> Collected data entries
---
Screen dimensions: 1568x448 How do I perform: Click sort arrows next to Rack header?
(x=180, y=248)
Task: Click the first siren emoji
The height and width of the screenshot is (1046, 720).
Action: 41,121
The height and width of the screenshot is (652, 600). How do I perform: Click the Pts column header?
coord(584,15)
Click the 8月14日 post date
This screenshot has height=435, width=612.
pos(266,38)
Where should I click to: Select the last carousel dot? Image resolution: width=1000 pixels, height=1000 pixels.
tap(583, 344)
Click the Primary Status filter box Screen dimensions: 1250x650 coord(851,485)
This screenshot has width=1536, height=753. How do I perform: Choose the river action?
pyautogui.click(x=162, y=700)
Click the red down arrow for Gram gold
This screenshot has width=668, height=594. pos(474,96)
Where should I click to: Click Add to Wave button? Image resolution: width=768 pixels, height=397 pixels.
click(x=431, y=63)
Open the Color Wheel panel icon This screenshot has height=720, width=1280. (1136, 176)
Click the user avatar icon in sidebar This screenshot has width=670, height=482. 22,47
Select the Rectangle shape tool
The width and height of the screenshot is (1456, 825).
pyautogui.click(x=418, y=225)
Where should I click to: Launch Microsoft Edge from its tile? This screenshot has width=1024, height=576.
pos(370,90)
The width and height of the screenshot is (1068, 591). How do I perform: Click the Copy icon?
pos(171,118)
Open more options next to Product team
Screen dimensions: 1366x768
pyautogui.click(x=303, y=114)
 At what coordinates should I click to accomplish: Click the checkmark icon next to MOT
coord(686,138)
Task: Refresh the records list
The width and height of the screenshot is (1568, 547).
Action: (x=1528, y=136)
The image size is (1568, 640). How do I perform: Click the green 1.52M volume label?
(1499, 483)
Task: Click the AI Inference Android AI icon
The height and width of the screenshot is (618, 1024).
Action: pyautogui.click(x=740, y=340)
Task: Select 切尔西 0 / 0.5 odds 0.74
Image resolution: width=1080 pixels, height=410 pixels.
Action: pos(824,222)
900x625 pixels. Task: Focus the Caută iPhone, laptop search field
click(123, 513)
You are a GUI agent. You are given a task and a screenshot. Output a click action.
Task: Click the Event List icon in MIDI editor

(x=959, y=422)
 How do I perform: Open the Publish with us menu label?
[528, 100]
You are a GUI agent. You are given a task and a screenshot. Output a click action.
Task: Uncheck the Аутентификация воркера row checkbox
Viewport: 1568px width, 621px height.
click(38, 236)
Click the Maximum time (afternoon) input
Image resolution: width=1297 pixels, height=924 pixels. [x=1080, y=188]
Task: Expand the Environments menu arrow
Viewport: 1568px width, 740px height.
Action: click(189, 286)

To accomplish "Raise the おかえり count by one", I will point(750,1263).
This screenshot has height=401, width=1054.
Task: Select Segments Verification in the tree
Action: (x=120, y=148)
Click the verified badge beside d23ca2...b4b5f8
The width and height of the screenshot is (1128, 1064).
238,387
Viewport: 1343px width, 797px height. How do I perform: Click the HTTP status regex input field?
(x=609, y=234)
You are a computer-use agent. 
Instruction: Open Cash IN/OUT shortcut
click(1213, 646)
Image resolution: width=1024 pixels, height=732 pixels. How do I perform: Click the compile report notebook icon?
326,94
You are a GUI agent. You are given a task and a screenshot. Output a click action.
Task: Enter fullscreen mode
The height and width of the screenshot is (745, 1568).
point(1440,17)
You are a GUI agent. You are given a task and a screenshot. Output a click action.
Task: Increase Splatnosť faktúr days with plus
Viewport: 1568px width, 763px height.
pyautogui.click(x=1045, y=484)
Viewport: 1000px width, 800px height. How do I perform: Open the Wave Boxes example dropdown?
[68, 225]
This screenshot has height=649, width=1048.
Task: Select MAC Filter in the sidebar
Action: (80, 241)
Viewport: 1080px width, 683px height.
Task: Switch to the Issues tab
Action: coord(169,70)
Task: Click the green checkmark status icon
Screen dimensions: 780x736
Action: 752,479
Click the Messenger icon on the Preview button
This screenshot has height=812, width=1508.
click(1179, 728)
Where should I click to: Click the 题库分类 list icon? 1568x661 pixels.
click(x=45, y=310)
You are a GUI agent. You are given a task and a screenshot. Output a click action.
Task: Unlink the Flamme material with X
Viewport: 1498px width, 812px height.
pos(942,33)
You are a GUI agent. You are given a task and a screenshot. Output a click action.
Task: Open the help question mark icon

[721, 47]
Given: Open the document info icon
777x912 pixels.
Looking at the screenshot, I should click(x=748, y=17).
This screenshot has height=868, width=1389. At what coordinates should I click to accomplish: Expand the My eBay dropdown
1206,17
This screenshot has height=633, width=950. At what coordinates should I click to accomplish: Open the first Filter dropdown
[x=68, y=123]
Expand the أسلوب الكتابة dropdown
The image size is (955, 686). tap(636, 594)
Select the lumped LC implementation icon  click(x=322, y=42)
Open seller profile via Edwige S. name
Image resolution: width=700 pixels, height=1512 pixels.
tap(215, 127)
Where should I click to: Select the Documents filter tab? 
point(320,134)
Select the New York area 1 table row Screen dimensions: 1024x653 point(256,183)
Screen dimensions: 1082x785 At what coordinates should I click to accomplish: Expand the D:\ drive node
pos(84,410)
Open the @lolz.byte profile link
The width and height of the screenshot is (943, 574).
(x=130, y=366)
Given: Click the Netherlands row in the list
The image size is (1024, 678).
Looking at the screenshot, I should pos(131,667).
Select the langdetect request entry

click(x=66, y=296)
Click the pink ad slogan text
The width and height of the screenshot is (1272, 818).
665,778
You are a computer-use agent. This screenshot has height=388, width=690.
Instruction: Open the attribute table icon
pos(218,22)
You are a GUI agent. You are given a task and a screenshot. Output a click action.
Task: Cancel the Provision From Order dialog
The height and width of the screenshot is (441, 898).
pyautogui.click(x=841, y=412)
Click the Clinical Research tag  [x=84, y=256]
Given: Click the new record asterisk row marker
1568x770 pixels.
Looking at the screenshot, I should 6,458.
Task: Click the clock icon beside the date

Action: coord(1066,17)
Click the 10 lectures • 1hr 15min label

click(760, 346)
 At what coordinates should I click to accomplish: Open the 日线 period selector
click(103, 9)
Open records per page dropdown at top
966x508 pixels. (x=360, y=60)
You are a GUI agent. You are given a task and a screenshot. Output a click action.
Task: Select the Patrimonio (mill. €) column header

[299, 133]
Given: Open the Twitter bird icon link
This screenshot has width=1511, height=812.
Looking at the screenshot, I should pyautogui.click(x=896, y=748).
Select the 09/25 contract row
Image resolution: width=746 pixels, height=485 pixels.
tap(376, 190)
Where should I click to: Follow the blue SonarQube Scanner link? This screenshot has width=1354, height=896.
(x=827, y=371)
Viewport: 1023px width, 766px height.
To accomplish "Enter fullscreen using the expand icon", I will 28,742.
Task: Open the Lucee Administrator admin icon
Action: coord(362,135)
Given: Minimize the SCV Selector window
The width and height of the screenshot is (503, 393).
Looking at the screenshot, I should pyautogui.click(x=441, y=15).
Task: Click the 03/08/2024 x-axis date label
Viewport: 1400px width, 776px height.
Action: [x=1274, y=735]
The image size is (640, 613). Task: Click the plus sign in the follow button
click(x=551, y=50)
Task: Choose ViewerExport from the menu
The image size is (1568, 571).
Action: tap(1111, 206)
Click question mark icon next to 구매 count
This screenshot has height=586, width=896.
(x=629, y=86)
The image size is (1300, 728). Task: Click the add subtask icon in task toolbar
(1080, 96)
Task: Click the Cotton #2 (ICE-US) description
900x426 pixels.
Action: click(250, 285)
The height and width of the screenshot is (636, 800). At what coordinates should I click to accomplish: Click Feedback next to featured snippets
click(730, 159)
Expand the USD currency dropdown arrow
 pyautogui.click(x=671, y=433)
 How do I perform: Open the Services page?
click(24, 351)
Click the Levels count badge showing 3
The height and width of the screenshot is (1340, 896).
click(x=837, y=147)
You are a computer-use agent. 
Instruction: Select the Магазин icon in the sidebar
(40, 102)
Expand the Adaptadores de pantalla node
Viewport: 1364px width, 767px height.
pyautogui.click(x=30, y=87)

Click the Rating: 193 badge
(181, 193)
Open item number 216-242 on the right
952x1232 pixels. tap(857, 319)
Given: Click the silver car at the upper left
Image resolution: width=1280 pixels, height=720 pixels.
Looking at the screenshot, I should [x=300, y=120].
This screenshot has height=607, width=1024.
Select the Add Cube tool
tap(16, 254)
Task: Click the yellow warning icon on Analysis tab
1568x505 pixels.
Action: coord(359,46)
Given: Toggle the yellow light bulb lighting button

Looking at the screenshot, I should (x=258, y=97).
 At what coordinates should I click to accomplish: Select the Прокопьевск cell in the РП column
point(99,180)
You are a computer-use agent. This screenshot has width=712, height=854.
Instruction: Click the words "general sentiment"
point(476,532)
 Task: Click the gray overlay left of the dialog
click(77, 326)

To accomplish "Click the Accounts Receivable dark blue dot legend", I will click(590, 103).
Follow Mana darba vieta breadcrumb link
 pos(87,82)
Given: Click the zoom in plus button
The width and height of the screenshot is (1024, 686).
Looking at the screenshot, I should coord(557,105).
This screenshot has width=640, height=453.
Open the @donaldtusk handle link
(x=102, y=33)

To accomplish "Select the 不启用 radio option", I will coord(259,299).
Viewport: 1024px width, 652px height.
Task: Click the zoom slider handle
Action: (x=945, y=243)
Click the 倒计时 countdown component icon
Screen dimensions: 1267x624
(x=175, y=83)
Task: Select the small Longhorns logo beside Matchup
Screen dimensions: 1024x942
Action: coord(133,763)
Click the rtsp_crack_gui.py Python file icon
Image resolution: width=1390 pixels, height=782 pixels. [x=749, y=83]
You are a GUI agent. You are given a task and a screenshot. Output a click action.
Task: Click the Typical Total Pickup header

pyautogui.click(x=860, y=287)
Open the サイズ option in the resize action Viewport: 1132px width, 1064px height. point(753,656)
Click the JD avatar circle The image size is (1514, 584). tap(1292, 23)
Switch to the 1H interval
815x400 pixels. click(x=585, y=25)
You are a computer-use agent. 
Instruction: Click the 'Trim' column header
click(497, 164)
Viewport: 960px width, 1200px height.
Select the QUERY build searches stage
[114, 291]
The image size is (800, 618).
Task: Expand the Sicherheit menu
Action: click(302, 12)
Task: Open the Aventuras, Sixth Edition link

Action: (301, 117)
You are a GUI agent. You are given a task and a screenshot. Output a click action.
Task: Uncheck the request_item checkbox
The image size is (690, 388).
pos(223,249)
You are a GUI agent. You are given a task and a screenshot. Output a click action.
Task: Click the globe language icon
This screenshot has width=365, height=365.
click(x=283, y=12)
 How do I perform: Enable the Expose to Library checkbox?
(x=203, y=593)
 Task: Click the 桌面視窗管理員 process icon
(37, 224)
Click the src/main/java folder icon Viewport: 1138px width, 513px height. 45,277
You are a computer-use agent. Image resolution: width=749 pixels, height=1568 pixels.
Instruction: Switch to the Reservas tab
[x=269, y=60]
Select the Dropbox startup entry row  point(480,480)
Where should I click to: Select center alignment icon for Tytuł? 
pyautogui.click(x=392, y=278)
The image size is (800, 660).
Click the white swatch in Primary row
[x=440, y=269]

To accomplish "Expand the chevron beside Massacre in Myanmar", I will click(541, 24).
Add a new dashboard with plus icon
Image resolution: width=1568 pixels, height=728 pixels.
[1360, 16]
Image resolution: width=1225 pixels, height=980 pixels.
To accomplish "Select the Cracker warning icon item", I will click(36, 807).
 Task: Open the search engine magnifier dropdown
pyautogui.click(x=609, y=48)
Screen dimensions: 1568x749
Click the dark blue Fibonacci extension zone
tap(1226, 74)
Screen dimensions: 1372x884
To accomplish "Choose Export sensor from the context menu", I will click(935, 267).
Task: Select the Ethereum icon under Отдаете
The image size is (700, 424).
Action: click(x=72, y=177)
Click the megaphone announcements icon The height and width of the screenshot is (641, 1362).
---
> Task details
Lines holding "warning": please count them in the data above and reply with the number alone.

> Answer to this problem
2